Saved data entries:
■ ■ ■

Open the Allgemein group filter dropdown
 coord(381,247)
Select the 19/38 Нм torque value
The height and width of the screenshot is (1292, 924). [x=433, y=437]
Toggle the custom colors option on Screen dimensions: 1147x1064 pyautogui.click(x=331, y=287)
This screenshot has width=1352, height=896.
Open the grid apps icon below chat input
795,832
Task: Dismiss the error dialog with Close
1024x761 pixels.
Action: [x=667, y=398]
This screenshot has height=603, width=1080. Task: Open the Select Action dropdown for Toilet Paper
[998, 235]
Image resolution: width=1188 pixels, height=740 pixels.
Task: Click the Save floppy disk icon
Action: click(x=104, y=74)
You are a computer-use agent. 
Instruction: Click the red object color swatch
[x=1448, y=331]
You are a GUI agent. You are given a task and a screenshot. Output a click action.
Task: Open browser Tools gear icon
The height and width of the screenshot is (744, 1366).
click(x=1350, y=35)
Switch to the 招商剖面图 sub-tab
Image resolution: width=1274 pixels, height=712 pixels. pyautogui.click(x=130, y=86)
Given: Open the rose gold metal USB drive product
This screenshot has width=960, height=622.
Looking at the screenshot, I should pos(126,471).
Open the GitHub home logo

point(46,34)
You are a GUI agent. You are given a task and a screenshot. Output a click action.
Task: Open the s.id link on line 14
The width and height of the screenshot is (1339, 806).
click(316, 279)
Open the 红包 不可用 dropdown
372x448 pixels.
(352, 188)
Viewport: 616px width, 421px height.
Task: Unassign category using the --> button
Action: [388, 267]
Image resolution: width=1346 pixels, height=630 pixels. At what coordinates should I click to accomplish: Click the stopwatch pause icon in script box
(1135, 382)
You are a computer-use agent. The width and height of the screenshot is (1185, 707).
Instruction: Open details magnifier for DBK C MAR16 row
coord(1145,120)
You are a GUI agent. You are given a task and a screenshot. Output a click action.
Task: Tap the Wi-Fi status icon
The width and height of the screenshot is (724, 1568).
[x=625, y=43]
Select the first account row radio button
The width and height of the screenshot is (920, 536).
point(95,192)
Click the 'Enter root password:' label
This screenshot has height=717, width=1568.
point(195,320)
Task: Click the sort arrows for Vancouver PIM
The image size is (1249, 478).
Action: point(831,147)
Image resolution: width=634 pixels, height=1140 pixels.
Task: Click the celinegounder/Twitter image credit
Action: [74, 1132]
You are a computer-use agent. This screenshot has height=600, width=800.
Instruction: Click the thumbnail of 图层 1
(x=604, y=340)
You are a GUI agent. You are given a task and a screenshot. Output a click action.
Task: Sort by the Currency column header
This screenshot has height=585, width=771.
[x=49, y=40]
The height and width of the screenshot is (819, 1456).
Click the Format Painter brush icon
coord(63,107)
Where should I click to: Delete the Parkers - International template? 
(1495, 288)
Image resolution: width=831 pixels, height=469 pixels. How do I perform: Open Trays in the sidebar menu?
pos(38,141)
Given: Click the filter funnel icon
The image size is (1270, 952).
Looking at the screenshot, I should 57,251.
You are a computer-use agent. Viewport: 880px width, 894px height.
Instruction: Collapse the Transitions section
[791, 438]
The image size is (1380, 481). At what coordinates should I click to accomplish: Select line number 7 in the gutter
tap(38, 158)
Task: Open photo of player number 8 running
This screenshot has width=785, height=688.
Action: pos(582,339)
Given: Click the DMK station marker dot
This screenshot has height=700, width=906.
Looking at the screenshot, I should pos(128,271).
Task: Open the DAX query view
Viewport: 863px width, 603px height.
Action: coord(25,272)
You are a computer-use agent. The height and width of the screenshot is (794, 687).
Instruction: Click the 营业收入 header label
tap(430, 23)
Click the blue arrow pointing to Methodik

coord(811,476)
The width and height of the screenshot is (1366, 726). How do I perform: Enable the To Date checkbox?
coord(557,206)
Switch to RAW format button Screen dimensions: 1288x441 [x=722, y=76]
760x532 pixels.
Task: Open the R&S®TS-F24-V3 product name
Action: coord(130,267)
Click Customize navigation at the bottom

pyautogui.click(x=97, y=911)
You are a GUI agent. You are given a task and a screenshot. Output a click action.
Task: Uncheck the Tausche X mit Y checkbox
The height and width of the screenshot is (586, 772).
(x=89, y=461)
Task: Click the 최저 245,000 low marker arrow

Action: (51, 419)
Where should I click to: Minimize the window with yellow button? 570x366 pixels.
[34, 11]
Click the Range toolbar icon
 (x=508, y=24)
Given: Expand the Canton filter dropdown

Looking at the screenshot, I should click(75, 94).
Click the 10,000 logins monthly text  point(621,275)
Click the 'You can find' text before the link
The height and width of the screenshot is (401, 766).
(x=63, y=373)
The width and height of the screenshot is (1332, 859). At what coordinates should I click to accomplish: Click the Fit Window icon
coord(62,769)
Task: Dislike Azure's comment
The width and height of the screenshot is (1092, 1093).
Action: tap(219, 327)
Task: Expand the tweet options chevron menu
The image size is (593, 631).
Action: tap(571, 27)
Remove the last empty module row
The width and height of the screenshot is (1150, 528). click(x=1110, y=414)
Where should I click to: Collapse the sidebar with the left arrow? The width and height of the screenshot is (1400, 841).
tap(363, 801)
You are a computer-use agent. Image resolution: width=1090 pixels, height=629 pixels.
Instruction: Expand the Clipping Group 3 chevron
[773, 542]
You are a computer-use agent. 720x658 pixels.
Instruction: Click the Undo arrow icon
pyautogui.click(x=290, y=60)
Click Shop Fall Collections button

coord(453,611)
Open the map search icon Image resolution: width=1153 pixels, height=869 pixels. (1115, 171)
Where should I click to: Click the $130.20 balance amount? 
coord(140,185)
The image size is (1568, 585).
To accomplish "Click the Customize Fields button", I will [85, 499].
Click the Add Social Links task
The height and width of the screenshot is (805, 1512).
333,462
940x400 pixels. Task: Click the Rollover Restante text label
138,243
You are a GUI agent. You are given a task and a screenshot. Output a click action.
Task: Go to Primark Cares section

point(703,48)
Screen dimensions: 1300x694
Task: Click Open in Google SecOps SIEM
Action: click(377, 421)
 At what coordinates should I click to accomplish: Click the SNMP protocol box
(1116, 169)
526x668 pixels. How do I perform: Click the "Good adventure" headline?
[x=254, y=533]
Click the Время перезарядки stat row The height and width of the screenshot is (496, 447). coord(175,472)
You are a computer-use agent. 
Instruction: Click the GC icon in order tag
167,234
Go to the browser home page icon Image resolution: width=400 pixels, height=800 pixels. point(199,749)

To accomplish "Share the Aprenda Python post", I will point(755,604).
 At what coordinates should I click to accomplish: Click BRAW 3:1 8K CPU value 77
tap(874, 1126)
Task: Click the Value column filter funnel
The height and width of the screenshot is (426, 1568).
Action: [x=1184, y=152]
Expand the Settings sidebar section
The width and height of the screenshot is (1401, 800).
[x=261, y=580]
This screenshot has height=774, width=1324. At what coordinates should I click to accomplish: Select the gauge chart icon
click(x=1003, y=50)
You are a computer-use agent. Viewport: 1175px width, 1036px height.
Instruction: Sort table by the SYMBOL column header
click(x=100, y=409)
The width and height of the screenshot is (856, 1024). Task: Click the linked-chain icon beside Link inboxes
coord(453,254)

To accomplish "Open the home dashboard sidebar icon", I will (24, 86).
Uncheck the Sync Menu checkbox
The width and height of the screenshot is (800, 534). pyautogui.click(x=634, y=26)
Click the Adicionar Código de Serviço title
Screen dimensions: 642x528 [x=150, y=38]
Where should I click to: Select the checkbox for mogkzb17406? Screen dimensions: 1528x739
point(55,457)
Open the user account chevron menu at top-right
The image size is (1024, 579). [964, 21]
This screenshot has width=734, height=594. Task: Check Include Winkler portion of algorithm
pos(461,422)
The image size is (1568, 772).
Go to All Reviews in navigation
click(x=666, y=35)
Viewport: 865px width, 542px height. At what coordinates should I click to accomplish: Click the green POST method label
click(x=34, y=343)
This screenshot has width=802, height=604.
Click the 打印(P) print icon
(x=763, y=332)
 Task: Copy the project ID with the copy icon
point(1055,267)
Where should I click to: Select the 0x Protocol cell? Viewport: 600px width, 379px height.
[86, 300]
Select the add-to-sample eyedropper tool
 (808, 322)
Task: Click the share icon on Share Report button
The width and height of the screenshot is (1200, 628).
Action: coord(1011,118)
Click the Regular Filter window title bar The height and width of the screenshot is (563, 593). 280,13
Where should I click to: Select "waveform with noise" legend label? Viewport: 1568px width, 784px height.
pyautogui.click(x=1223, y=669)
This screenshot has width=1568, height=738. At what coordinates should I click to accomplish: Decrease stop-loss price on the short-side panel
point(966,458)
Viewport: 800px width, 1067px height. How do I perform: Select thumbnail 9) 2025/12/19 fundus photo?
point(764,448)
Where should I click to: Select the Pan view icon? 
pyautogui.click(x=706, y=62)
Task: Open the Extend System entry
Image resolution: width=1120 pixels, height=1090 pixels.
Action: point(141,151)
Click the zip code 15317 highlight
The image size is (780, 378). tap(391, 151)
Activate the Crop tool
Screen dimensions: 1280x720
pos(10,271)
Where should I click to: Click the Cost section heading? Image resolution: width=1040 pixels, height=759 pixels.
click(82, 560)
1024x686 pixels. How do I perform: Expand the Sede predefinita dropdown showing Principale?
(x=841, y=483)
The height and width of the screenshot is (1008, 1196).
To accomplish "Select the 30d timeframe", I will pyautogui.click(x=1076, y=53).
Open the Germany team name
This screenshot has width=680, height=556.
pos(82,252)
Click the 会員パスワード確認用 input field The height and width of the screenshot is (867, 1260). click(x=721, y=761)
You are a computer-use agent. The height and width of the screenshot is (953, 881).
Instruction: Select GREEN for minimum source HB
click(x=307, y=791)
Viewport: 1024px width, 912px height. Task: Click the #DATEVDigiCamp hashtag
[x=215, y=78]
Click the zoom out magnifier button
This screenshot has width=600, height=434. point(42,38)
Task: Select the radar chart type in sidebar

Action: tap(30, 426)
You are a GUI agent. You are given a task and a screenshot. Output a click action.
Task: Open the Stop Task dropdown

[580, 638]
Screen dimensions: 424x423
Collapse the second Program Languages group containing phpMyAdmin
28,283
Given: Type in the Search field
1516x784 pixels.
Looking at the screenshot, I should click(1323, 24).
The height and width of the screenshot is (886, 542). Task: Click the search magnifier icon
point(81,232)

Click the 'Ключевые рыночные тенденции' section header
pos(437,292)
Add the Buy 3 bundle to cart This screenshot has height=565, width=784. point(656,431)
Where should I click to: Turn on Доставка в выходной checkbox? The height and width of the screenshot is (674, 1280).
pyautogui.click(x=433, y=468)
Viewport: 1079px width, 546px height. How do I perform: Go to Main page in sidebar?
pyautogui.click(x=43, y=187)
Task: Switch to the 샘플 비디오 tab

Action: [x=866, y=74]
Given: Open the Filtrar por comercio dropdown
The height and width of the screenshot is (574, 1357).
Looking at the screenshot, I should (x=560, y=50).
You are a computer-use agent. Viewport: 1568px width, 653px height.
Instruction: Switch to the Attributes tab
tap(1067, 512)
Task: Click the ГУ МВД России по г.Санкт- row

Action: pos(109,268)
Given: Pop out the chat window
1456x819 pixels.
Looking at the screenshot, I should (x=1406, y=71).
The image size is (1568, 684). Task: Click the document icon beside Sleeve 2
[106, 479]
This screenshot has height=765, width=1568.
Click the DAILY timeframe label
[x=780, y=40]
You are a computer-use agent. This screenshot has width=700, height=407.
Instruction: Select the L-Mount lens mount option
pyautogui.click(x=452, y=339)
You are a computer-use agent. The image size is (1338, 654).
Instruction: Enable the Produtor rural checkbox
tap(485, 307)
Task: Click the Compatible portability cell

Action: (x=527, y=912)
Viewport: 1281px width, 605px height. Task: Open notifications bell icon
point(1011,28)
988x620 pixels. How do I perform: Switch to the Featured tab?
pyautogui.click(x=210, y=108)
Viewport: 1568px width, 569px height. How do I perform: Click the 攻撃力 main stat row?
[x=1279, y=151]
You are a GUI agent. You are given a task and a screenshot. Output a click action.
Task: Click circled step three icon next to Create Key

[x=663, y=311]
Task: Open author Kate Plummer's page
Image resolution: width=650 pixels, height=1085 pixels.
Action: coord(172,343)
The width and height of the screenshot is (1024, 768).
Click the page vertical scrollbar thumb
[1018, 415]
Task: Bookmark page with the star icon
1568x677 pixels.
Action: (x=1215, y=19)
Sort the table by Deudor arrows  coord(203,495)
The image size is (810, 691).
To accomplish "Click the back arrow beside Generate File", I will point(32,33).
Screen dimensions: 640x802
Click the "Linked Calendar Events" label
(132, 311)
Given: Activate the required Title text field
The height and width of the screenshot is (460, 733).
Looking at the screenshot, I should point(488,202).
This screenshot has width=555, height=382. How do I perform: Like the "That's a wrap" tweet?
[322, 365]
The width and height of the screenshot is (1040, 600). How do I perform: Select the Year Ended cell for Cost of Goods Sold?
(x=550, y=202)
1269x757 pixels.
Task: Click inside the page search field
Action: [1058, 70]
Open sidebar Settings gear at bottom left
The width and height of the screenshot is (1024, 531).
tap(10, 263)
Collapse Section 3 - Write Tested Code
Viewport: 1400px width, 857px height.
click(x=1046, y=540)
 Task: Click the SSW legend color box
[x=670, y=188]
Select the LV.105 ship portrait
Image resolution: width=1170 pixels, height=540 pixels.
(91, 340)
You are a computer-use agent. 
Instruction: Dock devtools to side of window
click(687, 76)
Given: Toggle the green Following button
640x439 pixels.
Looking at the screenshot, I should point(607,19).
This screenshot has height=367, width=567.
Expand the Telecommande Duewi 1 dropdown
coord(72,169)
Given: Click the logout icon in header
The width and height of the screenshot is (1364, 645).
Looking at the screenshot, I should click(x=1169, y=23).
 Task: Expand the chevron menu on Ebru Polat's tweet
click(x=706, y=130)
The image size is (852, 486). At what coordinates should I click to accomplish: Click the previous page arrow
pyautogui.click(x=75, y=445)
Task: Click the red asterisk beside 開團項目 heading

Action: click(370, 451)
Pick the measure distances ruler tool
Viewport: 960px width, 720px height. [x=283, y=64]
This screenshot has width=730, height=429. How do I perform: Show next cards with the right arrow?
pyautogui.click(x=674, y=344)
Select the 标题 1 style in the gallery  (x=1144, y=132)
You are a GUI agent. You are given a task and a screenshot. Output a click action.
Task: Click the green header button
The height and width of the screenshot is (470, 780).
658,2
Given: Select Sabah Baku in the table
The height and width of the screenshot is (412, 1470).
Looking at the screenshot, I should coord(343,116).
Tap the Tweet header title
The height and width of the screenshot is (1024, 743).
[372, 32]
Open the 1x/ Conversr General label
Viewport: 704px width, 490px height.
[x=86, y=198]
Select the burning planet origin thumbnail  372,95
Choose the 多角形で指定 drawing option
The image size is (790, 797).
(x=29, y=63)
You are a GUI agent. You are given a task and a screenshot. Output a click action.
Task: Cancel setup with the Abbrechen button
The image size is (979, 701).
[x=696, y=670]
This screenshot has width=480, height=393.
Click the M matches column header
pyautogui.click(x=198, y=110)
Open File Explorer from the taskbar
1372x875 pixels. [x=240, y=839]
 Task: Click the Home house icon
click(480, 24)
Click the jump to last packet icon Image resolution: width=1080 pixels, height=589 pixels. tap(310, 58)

■ ■ ■

**PROMPT:**
All lines above from the one with "Task: Click the ГУ МВД России по г.Санкт- row" to the one with "This screenshot has height=765, width=1568.", inclusive, should be copied exactly, and no other lines.

**WRITTEN ANSWER:**
Task: Click the ГУ МВД России по г.Санкт- row

Action: pos(109,268)
Given: Pop out the chat window
1456x819 pixels.
Looking at the screenshot, I should (x=1406, y=71).
The image size is (1568, 684). Task: Click the document icon beside Sleeve 2
[106, 479]
This screenshot has height=765, width=1568.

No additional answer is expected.